The love Bishop Swanson, as she was most commonly known by the community, had for her patients and her nursing home, was very apparent to me, even as a kid.
Although she was the owner, my great aunt was not afraid to get her hands dirty — literally. She bathed the patients, fed them, and gave them their medicine. At times, if she was short staffed, she’d even cook their food.
Bishop Swanson was even known for spending long hours doing laundry — washing clothes, sheets, pillow cases and drying them.
“She wanted her patients well-cared for,” John Swanson said.
“Every knock is a boost.”
A devastating fire at another nursing home that killed 13 patients, would almost derail my great aunt’s business, a few years after she opened.
At the nursing home where the patients died, the facility lacked fire extinguishers on the premises.
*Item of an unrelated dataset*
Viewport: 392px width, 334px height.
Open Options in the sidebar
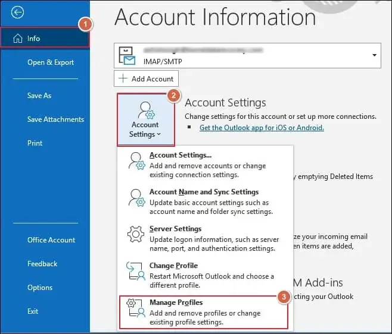[40, 288]
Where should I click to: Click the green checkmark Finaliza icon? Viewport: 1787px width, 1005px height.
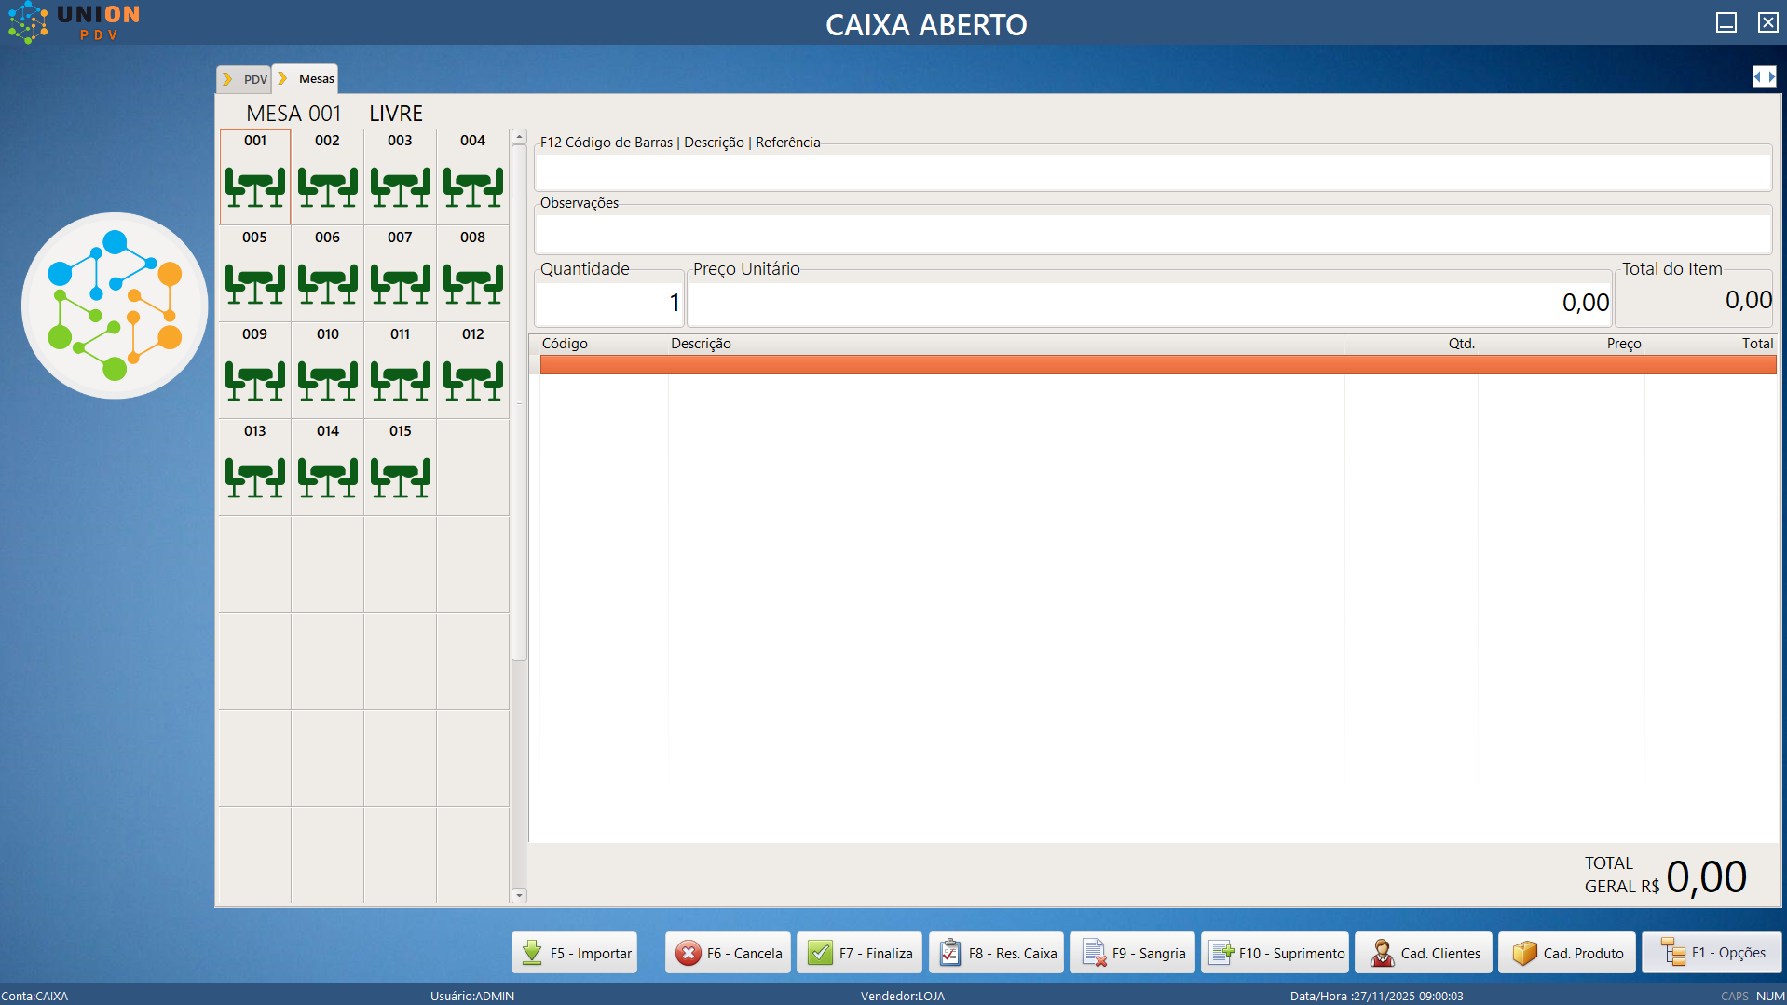point(820,953)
As a result, the State demanded that all nursing homes get a sprinkling system, which included Swanson’s Nursing Home. The cost was an exorbitant amount — $250,000 — which Mrs. Swanson did not have.
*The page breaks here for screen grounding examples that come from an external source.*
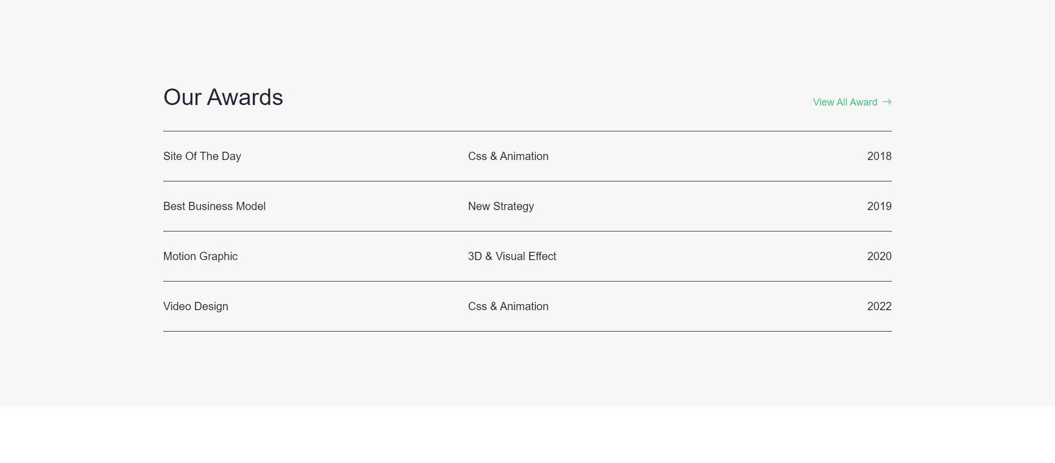Select the year 2019

pyautogui.click(x=879, y=206)
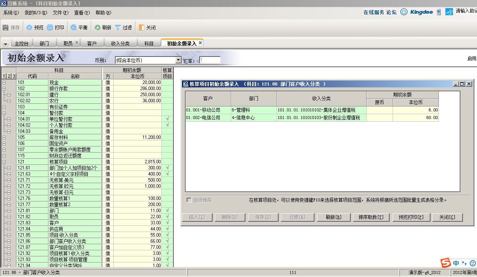Click the 关闭 close door icon in toolbar
The height and width of the screenshot is (277, 477).
pos(142,27)
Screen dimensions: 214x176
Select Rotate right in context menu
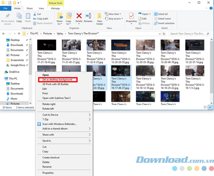(x=49, y=104)
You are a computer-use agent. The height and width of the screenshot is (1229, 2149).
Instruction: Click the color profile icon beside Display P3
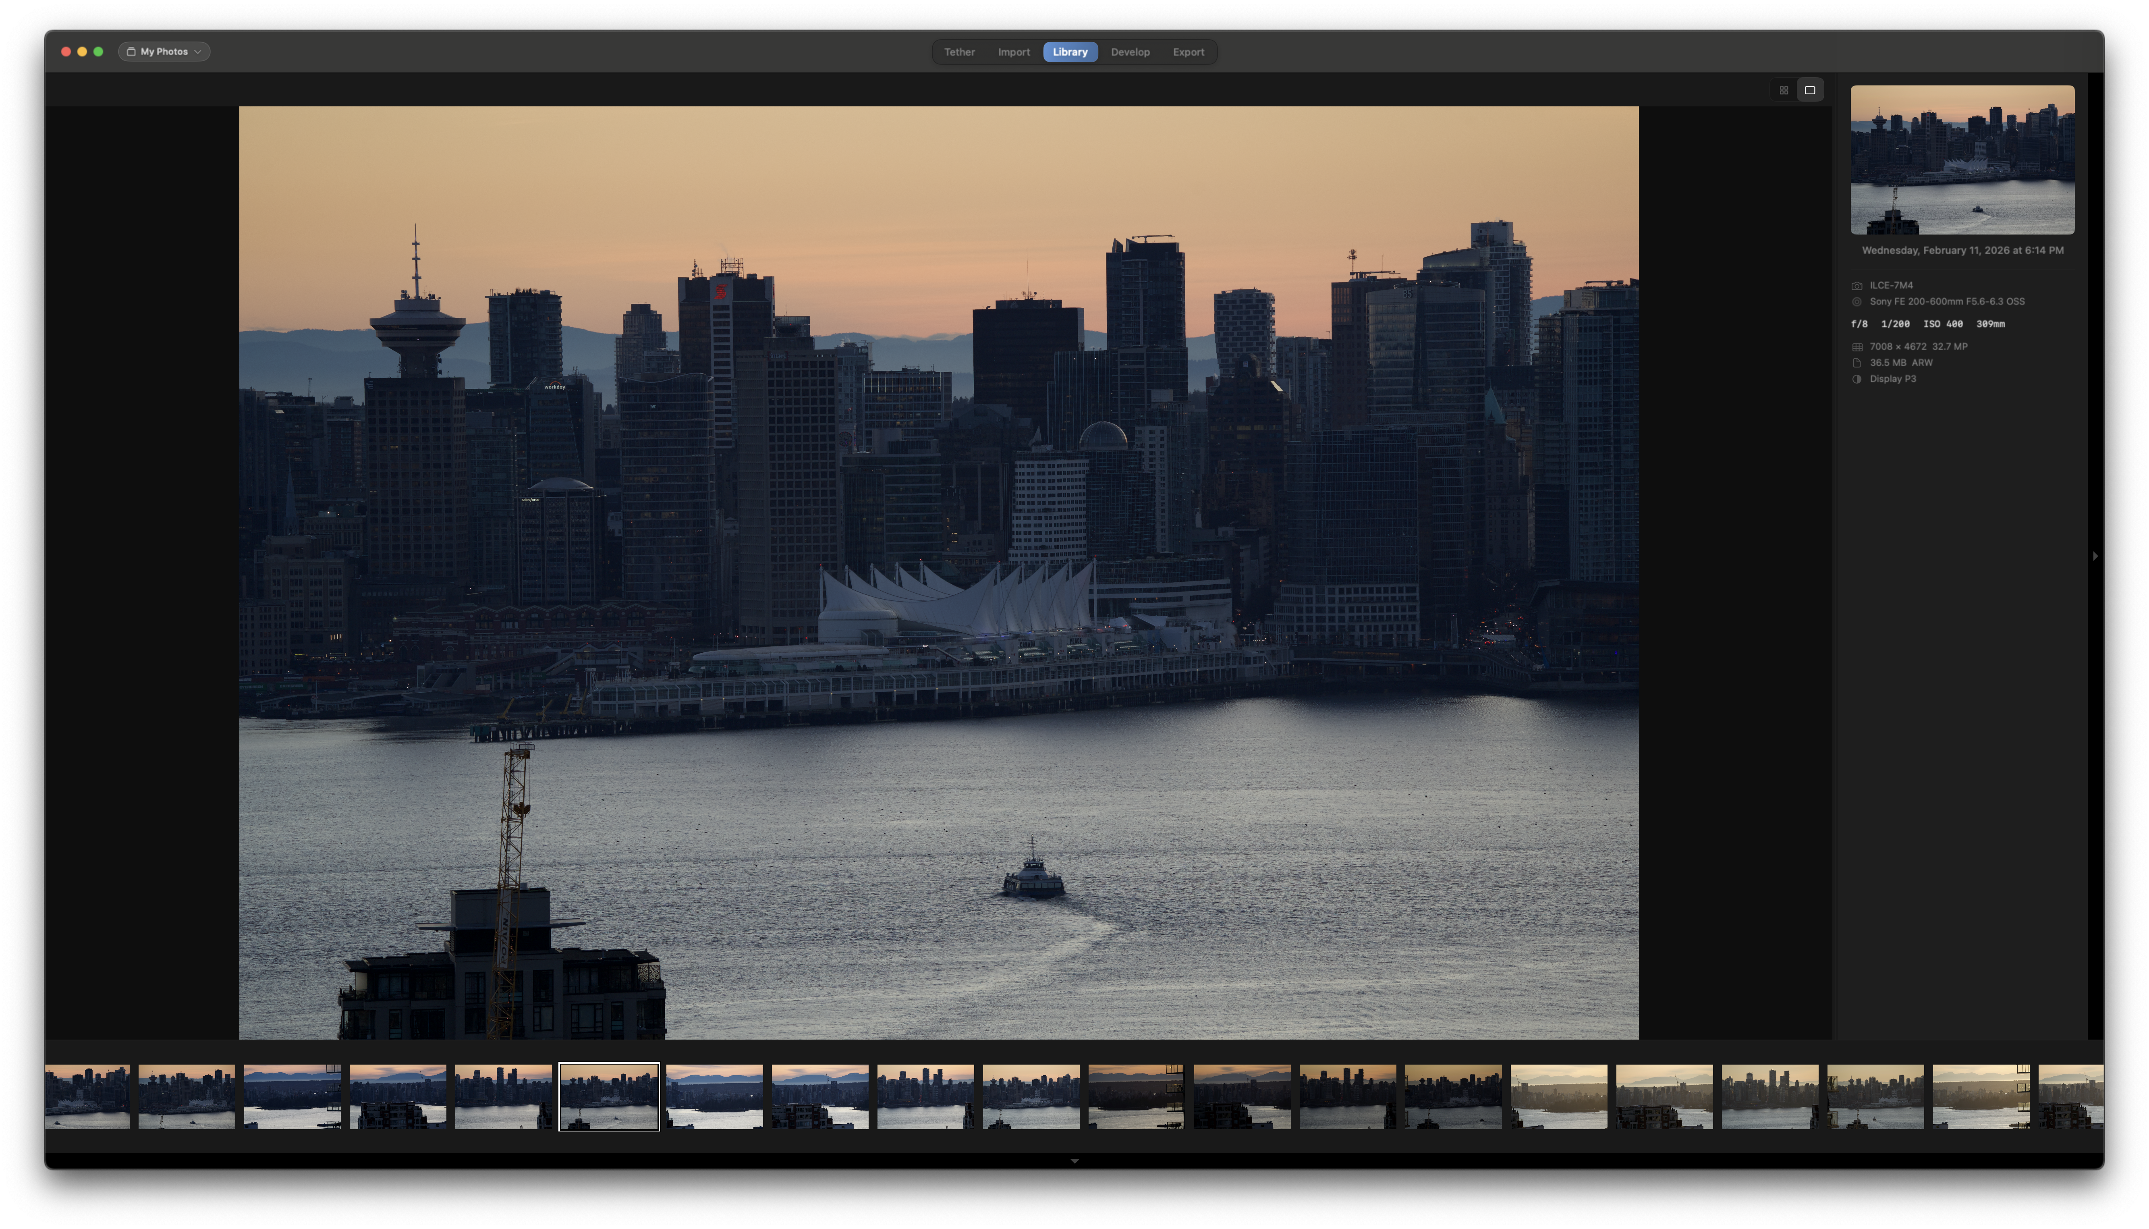1856,379
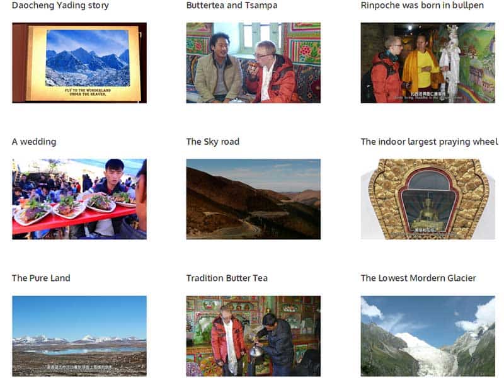Open the Lowest Mordern Glacier thumbnail

428,336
The State gave my great aunt an ultimatum, either get the sprinkling system or she would have to shut down.
All her hard work seemed to be going up in flames and needless to say, Mrs. Swanson was devastated. She didn’t have $250,000.
But that saying, “Every knock is a boost,” replayed in her head.
Meaning that when something bad happens, it’s only going to lead to something better.
My great aunt didn’t crawl up in a ball and cry her eyes out — she came out determined.
The same drive that helped push her to build a nursing home, start three churches when females were not supposed to preach in the pulpit, and also expand her property ownership, also led her to another idea.
She prayed about it and she later said the Lord gave her the idea to make plaques of each of the patients at her facility. She then put their picture on each one to show the faces behind the people who would be kicked out, if Swanson’s Nursing Home was forced to shut down.
She then put the plaques up around town at the different restaurants and businesses.
Donations began pouring in and before long, she had collected the $250k and was able to purchase the sprinkler system.
“The person that can outthink you can always lead you.”
What I admire most about my great aunt was her leadership skills. She always seemed to be ahead of her time.
I saw a strong, powerful Black woman, who was not afraid of anything or anybody. She didn’t let others’ opinions stop her from doing what she thought was right. And she most certainly, did not let people outthink or outwit her.
She truly was fearless and had such a love for God as a woman pastor in a male dominated field.
I watched her stand firm in her conviction — not letting the color of her skin or her gender hold her from achieving her goals in life — that were driven by a firm faith in Jesus Christ.
First, as a Black woman entrepreneur in the Jim Crow south, who made a name for herself as a no-nonsense businesswoman, known to stand her ground. She had a way with people and they seemed to flock to her.
Bishop Swanson also traveled all over the country in her Cadillac preaching the gospel.
She even traveled to Jerusalem in the 1960s.
You definitely could not underestimate her because of her height, gender or color. She never let any of those things keep her from achieving her goals. She never allowed herself to be defined by society’s standards.
If Bishop Lula Mai Swanson wanted something, she’d find the means to get it done herself. She didn’t wait on others.
“She was boss!” her granddaughter Lanitta Joseph, recalled. “She made things happen.”